|03.01.10 at 1:35 pm ET|
INDIANAPOLIS — The NFL Combine changes everything. You get a feel for which type of guys could be the face of a franchise, which type of guys are likely bombing team interviews and which guys belong in which scheme.
You also get a sense of which players might go where and which moves teams might have to make in order to have a successful draft. With the Patriots likely looking long and hard at linemen — whether they be five-technique 3-4 ends or undersized 4-3 ends who would move to outside linebacker — it becomes a little clearer which guys could realistically be available at No. 22.
Take Penn State’s Jared Odrick, for example. A common mock draft choice of the Patriots, Odrick could see his stock move himself perhaps into the top half of the draft. His versatility and football IQ alone were impressive enough over the weekend for teams to hold him in higher regard.

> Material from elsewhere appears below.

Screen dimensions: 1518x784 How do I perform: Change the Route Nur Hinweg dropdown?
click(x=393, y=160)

Odrick could be the guy who fills the shoes of Richard Seymour, but if the Patriots are committed to finding a true pass-rusher who can play standing up, moving up for South Florida’s Jason Pierre Paul — who on Monday ran a 4.64 40-yard dash — could be a discussion worth having.
“People say I’m raw,” Pierre-Paul said Saturday. “I just say I’m God-gifted.”

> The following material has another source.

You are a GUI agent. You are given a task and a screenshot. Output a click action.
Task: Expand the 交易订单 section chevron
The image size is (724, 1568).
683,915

Not recruited by many big-time college programs because of his lack of size (he verbally committed to Central Florida before failing the FCAT placement test), Pierre-Paul played his freshman year at College of the Canyons (JC) in Valencia, Calif. From there he went to Fort Scott Community College in 2008 before transferring to Southern Florida and finally playing his first season of FBS competition as a junior.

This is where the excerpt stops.